Work: It's no joke getting a GREAT score on this test. When students take our class, we tell them they're looking at 3-4 months of 1.5-2 hours a day, without significant breaks ever. That is serious dedication!

Flexibility: When I have a 500 student, they listen to every darn thing I say. They know they're not strong and they're looking for any tip of trick they can get their hands on. When I get a 680 student who wants a 730, it can be a struggle to get them to listen to ANYTHING I say. Why? Because they're already so good. It seems crazy to change up a whole method when they're so close to where they need to be. But the truth is they're not going to get over that last hump with the methods they're using. It's just the truth. That 680 student may need to change just as much stuff as the 580 student. Remember, once you have all the KNOWLEDGE down, the only thing that can be keeping you from the score you want is your PROCESS. You have to be willing to change it.
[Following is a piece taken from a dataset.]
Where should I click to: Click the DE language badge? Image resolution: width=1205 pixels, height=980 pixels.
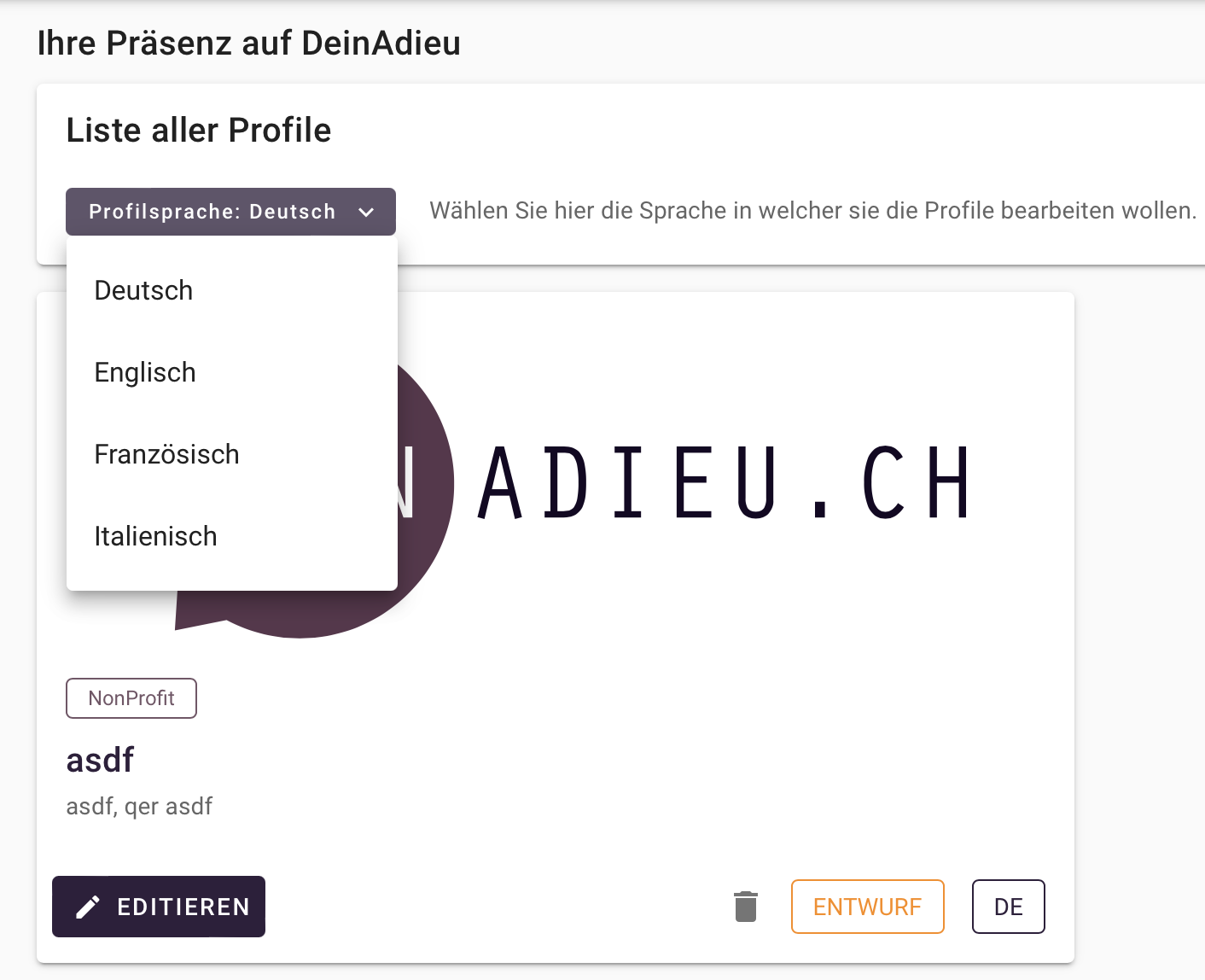pos(1008,907)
Attitude: We talked about this before, in another post, but it turns out your brain doesn't like to learn about stuff that it absolutely hates. It just says, "Dude, I'm miserable. I'm not going to learn how to do this, because I hate it, and if I'm good at it, I'll just have to do it more!" So the best students have a sense of humor about the work, and are able to enjoy the experience of getting better, of success and failure and slow movement towards the goal.
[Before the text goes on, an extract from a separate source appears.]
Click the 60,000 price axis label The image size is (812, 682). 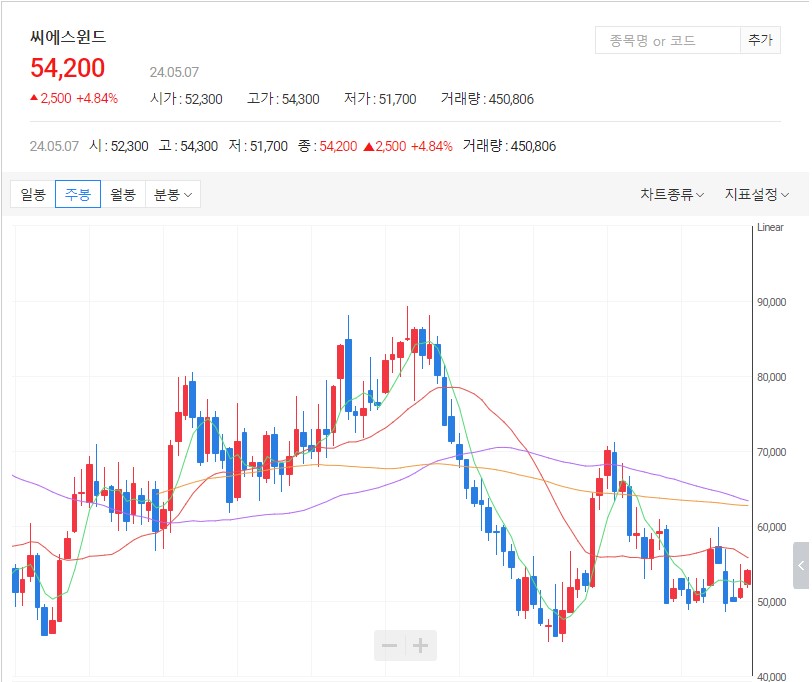tap(770, 528)
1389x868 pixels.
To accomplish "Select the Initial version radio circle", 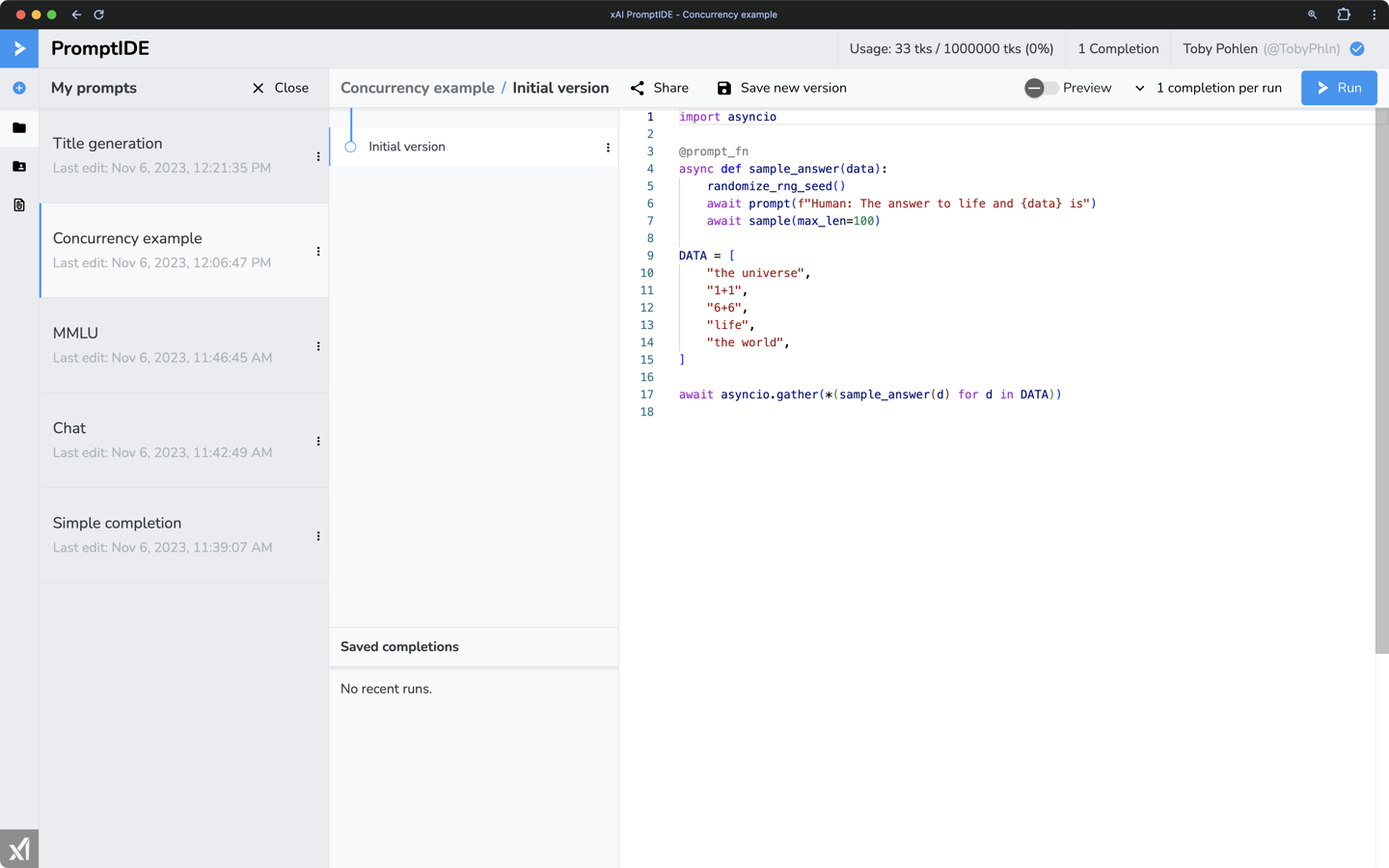I will [x=351, y=147].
So there are some things to chew on! I'm sure more will be forthcoming!

-t
Hi Mr. Wallach,

I agree with you 100%. I am the 500 practice test scorer but my official score wasn’t good. Like you said, I still find difficult to change my process of thinking but I am getting better. It’s difficult to change it because we are taught to solve math problems a certain way and now the GMAT is testing us a different way. Fall 2014 is my goal for graduate school because I am not getting any younger. LOL. I am 31 years old but I am not in my field.

I wouldn’t say I hated the GMAT material but I was very resistant to learn anything new and the GMAT always try to trick you. This was the most frustrating part but I started studying January 2012 and I sat for the GMAT in August 2012. I hired a tutor and took a preparation class with Veritas Prep. I would have chosen Manhattan but there was a scheduling problem. Now the material is coming to me easier but I have a long way to got from the 400 to 500 range to my target score. My plan is to gradually reach each level i.e. 500, 600, and 700. I changed my attitude about the difficultly of the GMAT test and started praising myself for learning the concept tested. I am using Manhattan GMAT materials because Manhattan teaches you to learn the concept and how to approach the problems.